* _AIM_: Collect every line of the listing below that contains the word "will", and copy each one in full.

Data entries
·····

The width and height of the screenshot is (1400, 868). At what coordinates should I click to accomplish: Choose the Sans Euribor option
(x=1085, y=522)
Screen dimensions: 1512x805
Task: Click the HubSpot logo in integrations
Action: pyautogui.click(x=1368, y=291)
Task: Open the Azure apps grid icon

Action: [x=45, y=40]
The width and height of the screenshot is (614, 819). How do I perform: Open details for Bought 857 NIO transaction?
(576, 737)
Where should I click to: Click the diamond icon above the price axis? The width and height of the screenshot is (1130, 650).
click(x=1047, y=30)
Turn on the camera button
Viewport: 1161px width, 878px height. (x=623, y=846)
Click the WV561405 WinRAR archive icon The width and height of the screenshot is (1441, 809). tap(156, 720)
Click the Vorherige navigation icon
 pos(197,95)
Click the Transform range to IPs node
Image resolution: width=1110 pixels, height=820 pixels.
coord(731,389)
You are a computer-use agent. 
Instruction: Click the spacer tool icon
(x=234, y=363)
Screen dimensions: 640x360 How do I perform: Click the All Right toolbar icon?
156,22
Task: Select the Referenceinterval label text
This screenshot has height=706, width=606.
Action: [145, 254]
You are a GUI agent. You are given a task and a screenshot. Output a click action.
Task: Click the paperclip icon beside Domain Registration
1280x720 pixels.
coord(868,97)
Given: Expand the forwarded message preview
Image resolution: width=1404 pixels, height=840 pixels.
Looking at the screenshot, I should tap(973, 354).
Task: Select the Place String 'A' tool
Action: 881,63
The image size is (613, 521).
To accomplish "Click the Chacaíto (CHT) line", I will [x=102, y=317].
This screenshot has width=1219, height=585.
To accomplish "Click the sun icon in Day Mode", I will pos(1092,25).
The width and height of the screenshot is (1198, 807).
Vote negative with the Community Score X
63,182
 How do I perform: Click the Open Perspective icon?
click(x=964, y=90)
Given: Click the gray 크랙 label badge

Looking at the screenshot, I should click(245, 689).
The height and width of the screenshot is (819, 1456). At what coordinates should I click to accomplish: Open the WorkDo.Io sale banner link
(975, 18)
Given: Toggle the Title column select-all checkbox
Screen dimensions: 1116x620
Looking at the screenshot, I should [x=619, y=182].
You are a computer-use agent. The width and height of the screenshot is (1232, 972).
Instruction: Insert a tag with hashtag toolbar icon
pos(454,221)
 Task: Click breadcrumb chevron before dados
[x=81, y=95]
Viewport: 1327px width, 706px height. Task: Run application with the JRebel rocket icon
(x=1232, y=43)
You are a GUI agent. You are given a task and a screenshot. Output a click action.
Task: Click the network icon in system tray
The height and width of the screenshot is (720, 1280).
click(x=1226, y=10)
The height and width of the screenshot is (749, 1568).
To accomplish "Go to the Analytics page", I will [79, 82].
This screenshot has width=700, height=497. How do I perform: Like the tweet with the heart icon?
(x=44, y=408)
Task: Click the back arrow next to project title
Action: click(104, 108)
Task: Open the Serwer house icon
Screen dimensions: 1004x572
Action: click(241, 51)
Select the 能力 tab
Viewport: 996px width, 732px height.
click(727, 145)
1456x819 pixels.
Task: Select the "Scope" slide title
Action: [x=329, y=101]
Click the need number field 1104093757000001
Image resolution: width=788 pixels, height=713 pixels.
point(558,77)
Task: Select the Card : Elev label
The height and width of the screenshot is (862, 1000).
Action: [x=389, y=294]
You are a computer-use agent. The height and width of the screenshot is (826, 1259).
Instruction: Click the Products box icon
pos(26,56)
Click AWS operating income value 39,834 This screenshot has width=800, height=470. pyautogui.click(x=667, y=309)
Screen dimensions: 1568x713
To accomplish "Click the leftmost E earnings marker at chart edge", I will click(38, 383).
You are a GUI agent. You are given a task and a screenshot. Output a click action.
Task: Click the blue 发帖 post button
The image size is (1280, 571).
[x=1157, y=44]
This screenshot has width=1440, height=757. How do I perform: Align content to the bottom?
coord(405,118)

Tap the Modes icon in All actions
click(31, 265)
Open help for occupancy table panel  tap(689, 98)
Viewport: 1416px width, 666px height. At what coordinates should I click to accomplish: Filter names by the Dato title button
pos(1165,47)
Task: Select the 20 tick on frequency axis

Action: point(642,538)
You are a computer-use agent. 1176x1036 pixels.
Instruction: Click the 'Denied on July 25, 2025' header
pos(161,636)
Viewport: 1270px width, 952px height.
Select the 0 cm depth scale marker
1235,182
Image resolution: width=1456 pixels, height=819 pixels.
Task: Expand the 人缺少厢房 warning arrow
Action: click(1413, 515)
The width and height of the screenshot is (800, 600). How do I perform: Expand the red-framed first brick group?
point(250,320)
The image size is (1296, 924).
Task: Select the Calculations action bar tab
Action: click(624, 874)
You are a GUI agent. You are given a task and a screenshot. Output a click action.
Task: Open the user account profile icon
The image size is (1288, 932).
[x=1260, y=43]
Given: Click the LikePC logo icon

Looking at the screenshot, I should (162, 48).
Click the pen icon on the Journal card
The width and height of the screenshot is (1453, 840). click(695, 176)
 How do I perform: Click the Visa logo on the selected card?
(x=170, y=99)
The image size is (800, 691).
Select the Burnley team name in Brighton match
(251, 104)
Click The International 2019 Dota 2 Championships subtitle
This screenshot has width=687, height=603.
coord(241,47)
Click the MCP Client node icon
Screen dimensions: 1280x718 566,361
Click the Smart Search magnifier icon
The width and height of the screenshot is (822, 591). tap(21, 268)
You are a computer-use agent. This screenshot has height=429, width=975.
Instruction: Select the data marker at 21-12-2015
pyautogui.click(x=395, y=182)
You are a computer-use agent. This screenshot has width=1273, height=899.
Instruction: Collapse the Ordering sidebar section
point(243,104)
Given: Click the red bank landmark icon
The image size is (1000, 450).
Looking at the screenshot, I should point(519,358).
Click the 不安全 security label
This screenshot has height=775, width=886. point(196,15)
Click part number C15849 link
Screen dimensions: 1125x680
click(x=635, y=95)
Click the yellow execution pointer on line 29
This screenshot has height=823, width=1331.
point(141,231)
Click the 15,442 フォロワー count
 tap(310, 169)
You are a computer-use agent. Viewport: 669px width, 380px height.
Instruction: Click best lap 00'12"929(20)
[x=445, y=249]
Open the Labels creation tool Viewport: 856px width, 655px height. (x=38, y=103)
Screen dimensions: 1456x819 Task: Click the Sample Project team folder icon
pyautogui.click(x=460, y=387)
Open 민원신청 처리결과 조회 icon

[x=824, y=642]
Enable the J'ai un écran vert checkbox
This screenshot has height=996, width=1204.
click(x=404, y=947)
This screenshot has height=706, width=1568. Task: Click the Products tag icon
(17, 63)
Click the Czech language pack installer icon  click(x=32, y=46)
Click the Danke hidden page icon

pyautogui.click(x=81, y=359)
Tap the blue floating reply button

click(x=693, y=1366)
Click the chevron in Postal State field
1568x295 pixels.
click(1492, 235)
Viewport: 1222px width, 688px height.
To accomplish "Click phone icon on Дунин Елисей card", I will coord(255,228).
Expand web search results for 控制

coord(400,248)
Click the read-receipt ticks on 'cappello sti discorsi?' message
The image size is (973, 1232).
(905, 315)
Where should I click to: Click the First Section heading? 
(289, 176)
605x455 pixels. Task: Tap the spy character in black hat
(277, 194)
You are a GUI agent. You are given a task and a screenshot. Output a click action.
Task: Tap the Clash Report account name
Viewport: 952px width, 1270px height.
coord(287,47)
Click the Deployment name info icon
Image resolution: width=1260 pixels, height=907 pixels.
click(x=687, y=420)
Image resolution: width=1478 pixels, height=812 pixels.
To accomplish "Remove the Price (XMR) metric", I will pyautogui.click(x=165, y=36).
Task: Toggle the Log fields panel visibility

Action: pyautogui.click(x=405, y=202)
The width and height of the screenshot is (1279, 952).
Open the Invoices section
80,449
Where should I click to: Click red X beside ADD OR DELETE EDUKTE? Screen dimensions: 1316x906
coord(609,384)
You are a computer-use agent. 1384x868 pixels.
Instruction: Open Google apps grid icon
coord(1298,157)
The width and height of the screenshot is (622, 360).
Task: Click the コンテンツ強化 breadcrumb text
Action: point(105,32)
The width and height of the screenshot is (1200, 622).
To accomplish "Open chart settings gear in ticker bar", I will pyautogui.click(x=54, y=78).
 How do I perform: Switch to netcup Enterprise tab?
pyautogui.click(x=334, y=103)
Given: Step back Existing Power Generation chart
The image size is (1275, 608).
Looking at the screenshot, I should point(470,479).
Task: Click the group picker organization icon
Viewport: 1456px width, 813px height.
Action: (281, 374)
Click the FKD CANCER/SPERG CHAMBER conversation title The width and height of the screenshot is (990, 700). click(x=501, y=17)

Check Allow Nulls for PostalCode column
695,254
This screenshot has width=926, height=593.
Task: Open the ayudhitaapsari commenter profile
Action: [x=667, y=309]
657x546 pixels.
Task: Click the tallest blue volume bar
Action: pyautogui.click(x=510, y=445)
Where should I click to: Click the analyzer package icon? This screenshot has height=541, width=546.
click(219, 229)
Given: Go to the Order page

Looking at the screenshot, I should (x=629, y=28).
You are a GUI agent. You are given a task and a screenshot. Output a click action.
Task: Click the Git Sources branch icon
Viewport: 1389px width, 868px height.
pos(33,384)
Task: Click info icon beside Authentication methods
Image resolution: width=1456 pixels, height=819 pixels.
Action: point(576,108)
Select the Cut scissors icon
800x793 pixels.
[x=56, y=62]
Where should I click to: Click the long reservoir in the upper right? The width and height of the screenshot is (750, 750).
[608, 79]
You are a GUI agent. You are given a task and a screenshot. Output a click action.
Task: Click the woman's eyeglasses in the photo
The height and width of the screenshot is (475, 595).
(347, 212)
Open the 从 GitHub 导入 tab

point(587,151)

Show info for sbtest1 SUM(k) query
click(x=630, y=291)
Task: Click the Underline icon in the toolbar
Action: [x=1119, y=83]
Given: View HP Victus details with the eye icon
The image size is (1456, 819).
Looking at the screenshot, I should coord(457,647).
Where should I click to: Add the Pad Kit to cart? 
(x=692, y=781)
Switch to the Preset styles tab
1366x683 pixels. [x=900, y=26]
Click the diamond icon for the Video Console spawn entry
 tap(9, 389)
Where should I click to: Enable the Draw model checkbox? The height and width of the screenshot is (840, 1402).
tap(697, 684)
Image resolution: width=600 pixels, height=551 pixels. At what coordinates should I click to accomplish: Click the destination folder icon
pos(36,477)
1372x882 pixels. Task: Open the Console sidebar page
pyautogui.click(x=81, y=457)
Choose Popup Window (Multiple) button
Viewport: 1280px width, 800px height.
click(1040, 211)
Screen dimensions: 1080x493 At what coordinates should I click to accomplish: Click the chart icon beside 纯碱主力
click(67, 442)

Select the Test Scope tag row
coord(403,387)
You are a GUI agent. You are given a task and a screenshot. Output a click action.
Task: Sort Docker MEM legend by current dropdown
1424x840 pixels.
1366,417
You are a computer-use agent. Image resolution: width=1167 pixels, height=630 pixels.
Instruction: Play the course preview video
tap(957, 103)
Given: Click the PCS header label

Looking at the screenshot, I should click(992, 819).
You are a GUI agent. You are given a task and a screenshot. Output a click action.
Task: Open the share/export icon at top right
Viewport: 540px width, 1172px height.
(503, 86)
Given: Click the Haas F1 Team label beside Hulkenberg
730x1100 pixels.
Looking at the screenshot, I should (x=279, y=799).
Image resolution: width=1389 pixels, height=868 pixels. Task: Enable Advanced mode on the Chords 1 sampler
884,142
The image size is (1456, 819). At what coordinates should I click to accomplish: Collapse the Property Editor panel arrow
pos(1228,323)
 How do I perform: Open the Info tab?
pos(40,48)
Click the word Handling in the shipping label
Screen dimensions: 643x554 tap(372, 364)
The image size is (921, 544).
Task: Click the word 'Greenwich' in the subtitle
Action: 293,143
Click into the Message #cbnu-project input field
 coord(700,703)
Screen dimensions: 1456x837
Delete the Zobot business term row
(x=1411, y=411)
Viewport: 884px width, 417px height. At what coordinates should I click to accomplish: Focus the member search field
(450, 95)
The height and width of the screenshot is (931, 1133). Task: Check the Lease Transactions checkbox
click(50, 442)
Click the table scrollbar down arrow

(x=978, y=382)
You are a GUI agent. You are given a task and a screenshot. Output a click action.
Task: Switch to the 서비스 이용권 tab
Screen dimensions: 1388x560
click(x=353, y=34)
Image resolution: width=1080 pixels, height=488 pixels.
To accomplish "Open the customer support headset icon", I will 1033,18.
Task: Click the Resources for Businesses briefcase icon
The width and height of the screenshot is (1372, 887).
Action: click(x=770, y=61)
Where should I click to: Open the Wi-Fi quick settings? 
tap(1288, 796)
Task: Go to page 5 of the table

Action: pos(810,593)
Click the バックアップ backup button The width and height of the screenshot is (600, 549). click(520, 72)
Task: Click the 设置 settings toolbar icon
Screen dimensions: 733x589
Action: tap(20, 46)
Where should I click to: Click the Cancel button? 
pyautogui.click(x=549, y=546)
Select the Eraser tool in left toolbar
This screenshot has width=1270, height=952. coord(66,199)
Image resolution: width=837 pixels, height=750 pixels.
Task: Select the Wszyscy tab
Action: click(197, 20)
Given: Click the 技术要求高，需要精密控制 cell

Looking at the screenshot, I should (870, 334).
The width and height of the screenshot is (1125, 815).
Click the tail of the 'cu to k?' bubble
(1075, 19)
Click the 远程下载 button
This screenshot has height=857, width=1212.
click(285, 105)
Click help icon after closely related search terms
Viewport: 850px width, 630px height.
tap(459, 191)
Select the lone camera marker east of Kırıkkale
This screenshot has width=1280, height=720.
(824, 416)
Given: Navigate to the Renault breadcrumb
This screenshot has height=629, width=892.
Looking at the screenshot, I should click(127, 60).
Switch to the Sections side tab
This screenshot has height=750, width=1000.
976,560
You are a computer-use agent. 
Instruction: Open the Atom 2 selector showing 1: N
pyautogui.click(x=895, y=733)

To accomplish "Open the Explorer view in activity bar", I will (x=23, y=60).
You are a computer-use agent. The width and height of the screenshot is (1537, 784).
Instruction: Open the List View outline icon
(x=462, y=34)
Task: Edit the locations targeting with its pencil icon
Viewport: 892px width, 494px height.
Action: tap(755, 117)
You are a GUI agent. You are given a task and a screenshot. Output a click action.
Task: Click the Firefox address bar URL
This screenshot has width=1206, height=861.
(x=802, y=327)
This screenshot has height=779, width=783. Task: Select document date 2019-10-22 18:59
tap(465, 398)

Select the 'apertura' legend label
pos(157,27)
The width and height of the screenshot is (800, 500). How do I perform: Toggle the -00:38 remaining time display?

·····

* _TASK OUTPUT_:
To accomplish "Click the Chacaíto (CHT) line", I will [x=102, y=317].
To accomplish "Click the sun icon in Day Mode", I will pos(1092,25).
To accomplish "Go to the Analytics page", I will [79, 82].
To accomplish "Click the leftmost E earnings marker at chart edge", I will click(38, 383).
To accomplish "Click phone icon on Дунин Елисей card", I will coord(255,228).
To accomplish "Remove the Price (XMR) metric", I will pyautogui.click(x=165, y=36).
To accomplish "Open chart settings gear in ticker bar", I will pyautogui.click(x=54, y=78).
To accomplish "Open the customer support headset icon", I will 1033,18.
To accomplish "Open the Explorer view in activity bar", I will (x=23, y=60).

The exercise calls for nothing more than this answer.